* **Textauszug**
Mehr Rechtsextremisten in Sachsen - Fast die Hälfte gewaltbereit

Erstveröffentlicht: 
26.04.2016

Vor dem Hintergrund der Asyldebatte nimmt auch die Zahl der Rechtsextremisten in Sachsen zu - erstmals seit Jahren wieder. Doch nicht nur Rechte schlachten das Flüchtlingsthema für ihre Zwecke aus, wie der Verfassungsschutzbericht zeigt.

 

Dresden. Nach Jahren der Stagnation ist die Zahl der Rechtsextremisten in Sachsen wieder gestiegen. Laut dem am Dienstag im Kabinett vorgestellten Verfassungsschutzbericht erhöhte sich ihre Zahl im vergangenen Jahr um 200 auf 2700. Verfassungsschutzpräsident Gordian Meyer-Plath zufolge werden 1000 bis 1300 Rechtsextremisten als gewaltbereit eingestuft. Die Zahl der Linksextremisten habe im vergangenen Jahr um 10 auf 780 zugenommen. Beide Gruppen verzeichneten durch die Asyl-Debatte Zulauf. Auch bei ausländischen Extremisten und Islamisten gingen die Zahlen nach oben.

 

„Im vergangenen Jahr war insbesondere die Asyldebatte eine starke Antriebskraft für links- und rechtsextremistische Bestrebungen im Freistaat“, sagte Innenminister Markus Ulbig (CDU). „Sämtliche Phänomenbereiche des Extremismus haben versucht, davon zu profitieren“, sagte Meyer-Plath. Das sei in vielen Bereichen auch gelungen, insbesondere den Rechtsextremisten, die versuchten, ihren Einfluss in der Mitte der Gesellschaft zu verstärken. Die rechtsextreme NPD sei durch zahlreiche fremdenfeindliche Kundgebungen und Aktionen weiter ein wichtiger Akteur, könne davon aber nicht durch steigende Mitgliederzahlen profitieren.

 

Ulbig appellierte an die Bürger, Trennschärfe zu beweisen. Denn eine fehlende Abgrenzung, „eine fehlende Haltung in der Sache“ führe dazu, „dass die Extremisten zum Anwalt und zum Sprachrohr von jenen Menschen werden könnten, die ihrem Unmut, ihrem Ärger sowie ihren Sorgen in Bezug auf das Thema Asylpolitik freien Lauf lassen“.

* **Bereitgestellte Datensätze**
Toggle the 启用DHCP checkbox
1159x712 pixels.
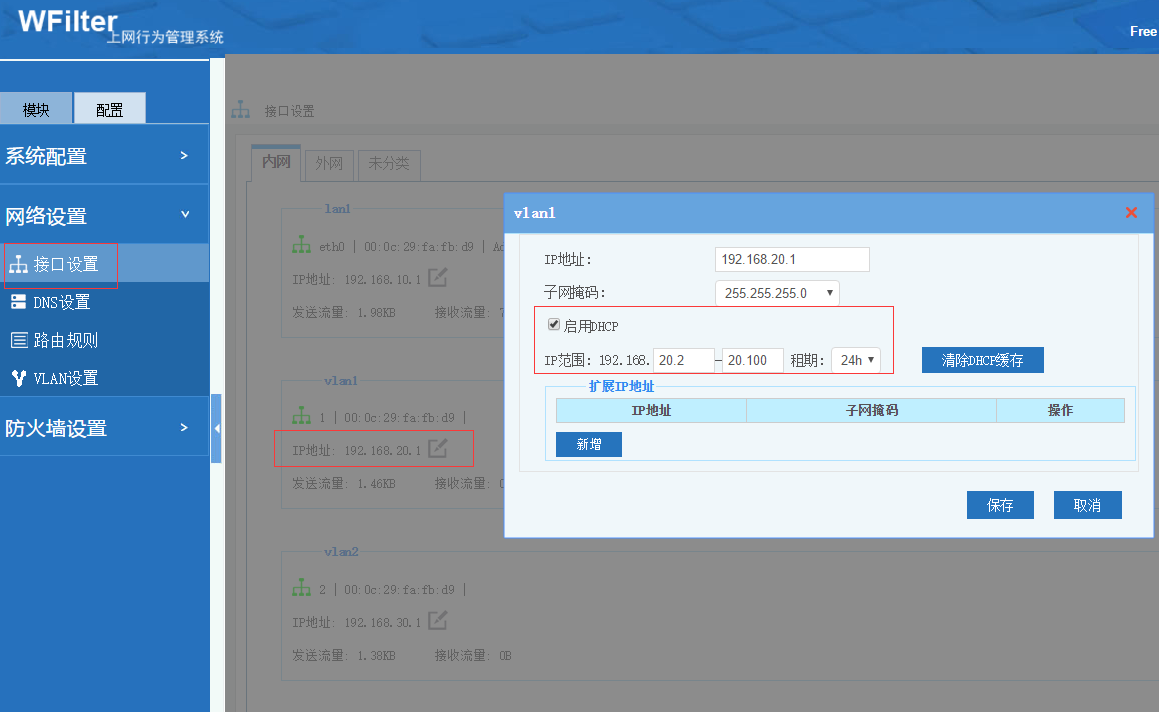[x=554, y=325]
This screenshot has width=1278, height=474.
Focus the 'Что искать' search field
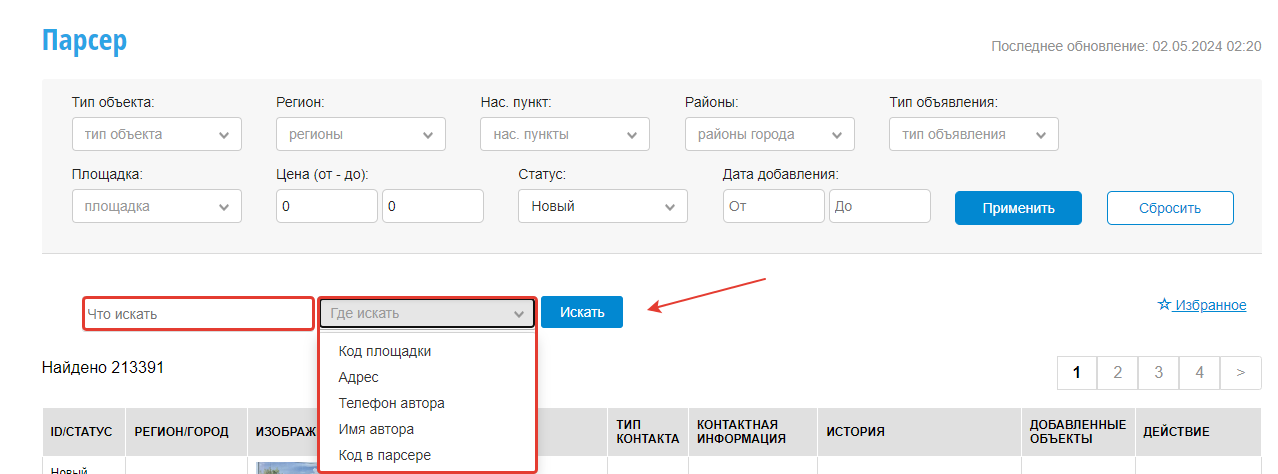click(x=198, y=314)
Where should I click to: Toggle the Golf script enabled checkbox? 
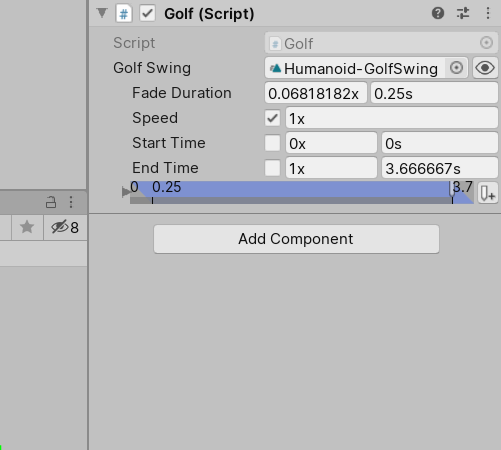tap(147, 14)
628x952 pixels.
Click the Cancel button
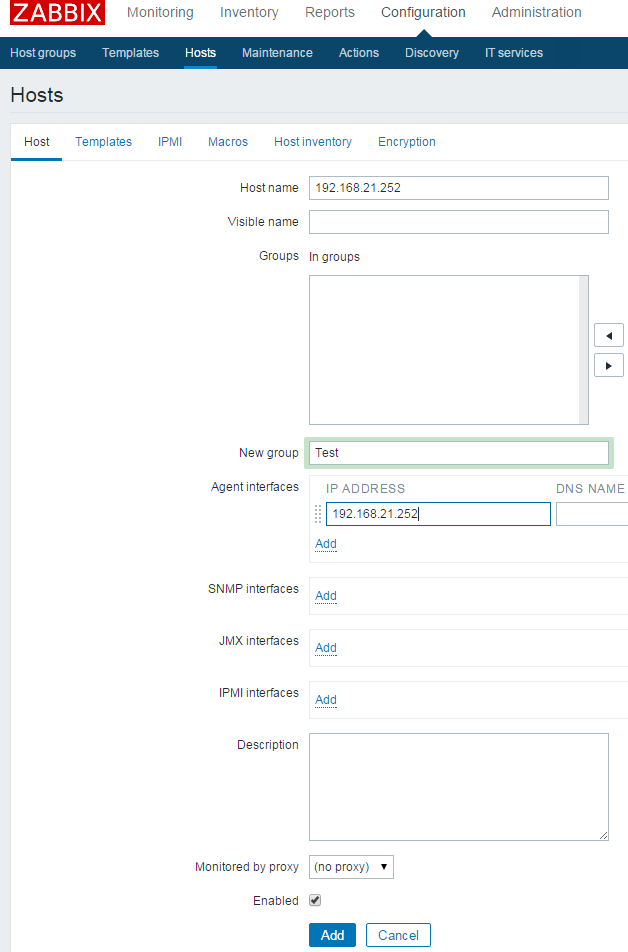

* **Aufgabenstellung**
1: Gib aus dem Artikel über Rechtsextremisten in Sachsen den Abschnitt wortgetreu wieder, der bei den Worten „Vor dem Hintergrund“ beginnt und nach den Worten „Zahlen nach oben.“ aufhört.
2: Führe den Artikel über Rechtsextremisten in Sachsen nach seinem letzten Satz weiter.

* **Ergebnisse in Reihenfolge**
1:
Vor dem Hintergrund der Asyldebatte nimmt auch die Zahl der Rechtsextremisten in Sachsen zu - erstmals seit Jahren wieder. Doch nicht nur Rechte schlachten das Flüchtlingsthema für ihre Zwecke aus, wie der Verfassungsschutzbericht zeigt.

 

Dresden. Nach Jahren der Stagnation ist die Zahl der Rechtsextremisten in Sachsen wieder gestiegen. Laut dem am Dienstag im Kabinett vorgestellten Verfassungsschutzbericht erhöhte sich ihre Zahl im vergangenen Jahr um 200 auf 2700. Verfassungsschutzpräsident Gordian Meyer-Plath zufolge werden 1000 bis 1300 Rechtsextremisten als gewaltbereit eingestuft. Die Zahl der Linksextremisten habe im vergangenen Jahr um 10 auf 780 zugenommen. Beide Gruppen verzeichneten durch die Asyl-Debatte Zulauf. Auch bei ausländischen Extremisten und Islamisten gingen die Zahlen nach oben.

2:
Zahl der Gewalttaten steigt


Die Anhängerschaft der organisierten neo-nationalsozialistischen Szene sei weiter zurückgegangen, sagte Meyer-Plath. Deren Führer seien zumeist in den Parteistrukturen von NPD, deren Jugendorganisation JN oder neuen Parteien wie Der III. Weg und Die Rechte aufgegangen. „Das Fußvolk, wenn sie so wollen, ist hingegen in den subkulturellen Bereich gegangen.“ Allerdings sei sie radikalisiert und stärker gewaltbereit. Gruppen wie die „Oldschool Society“ oder die Freitaler Bürgerwehr, denen die Bildung von terroristischen Vereinigungen vorgeworfen werden, bildeten nur „die Spitze des Eisbergs“.

 

Etwa 1600 Rechtsextremisten würden diesem subkulturellen Bereich zugeordnet, der nicht von Parteien oder anderen festen Strukturen getragen werde. Aus dieser Gruppe heraus würden auch die meisten Gewalttaten verübt, deren Zahl im vergangenen Jahr deutlich angestiegen sei.

 

Bei Linksextremismus habe sich die Szene in Leipzig nach Berlin und Frankfurt/Main zu einer Hochburg entwickelt. „Die Straftaten sind hier auch immens gewachsen, insbesondere die Gewalttaten“, sagte Meyer-Plath. Die größte Gruppe bildeten mit etwa 370 Mitgliedern die Autonomen. Laut Verfassungsschutz muss von einem weiteren Anwachsen der Szene und einer Zunahme von konspirativen Aktionen und Anschlägen ausgegangen werden.

 

Ausländerextremismus und Islamismus seien nach wie vor nur eine „Randerscheinung“ in Sachsen. Jedoch sei die Zahl der Islamisten im vergangenen Jahr um rund 90 auf 300 gestiegen. „Auch das hat natürlich mit der Flüchtlingssituation zu tun“, sagte Meyer-Plath. Integration sei hier der beste „Anti-Terror-Schutz“, betonte Ulbig.